With the exception of the western slopes which extend between the coastal flats and the plateau, the island is not particularly fertile, but in many places its earth conceals colourful stones immediately below the surface. The mining and trading of precious and semi-precious stones is the islanders’ main employment, and in the harbour of the lower town boats with British, American, Italian, Spanish and Greek flags — and, quite often, the gaily-coloured flag of some African state — are forever lying at anchor. The islanders obtain most things they need in exchange for precious stones. To this trade in export we can add certain culinary specialities and fine papers produced from reeds.

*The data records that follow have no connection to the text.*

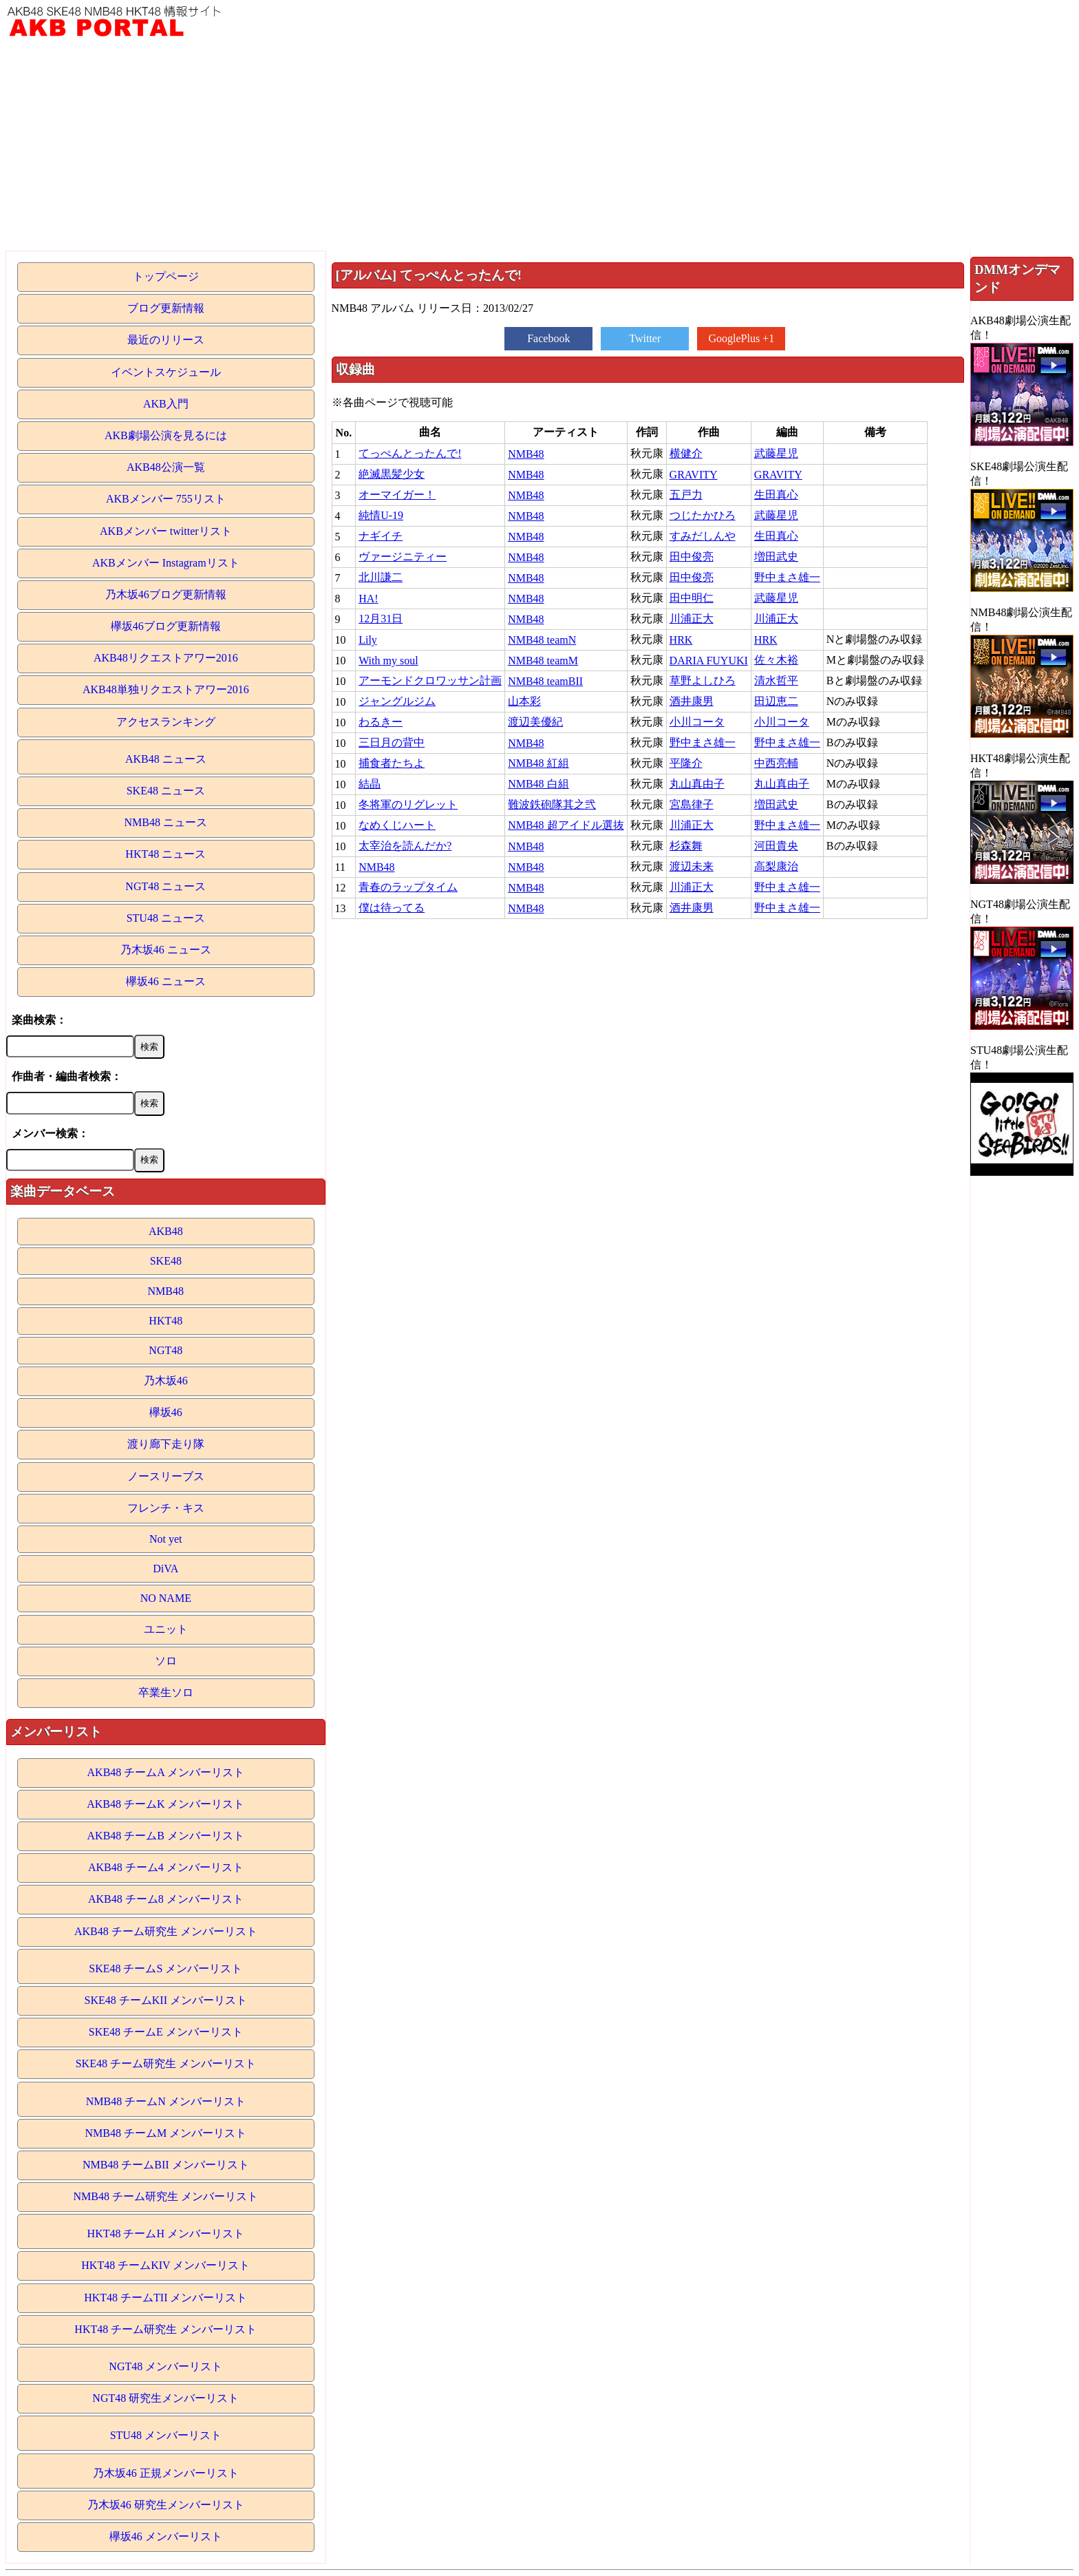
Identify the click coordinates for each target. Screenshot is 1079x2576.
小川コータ (697, 722)
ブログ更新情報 (165, 308)
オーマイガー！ (397, 494)
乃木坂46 (166, 1380)
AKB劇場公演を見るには (166, 435)
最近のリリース (165, 340)
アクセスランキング (165, 722)
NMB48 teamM (543, 660)
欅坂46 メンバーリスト (165, 2536)
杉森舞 (686, 846)
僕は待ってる (392, 908)
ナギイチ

There is no money on the island, a fact which in the 1960s provoked a French writer of the Left to produce an article which makes a point of describing the island’s society as a prototype for selfless brotherhoods of the future. The fallacy at the centre of his thesis is quite laughable: the islanders had not the remotest interest in philanthropy and humanism; indeed, their language possessed no words to give expression to these concepts. While the islanders’ absolute lack of appreciation for the accumulation of money was estimable and did much to clarify their behaviour, it was also connected with features of their character which were more difficult to take and by which I was often exasperated. Money is nothing but a pile of memory and anticipation by which we unchain ourselves from our given circumstances; the accumulation of money is a form of asceticism which holds back forces so that these may later form new shapes and deeds. Time on the island knew no such barriers. It knew no lulls and hardships; it was a monotonous milling of many weak energies, all of which ran flat as soon as they emerged. What went on here was reminiscent of the endless rearrangement of the fragments of colour in a kaleidoscope; there were moments when I found these figures fascinating and more beautiful than anything I had seen in Europe, but there were others when they seemed to me superficial, disagreeable and boring.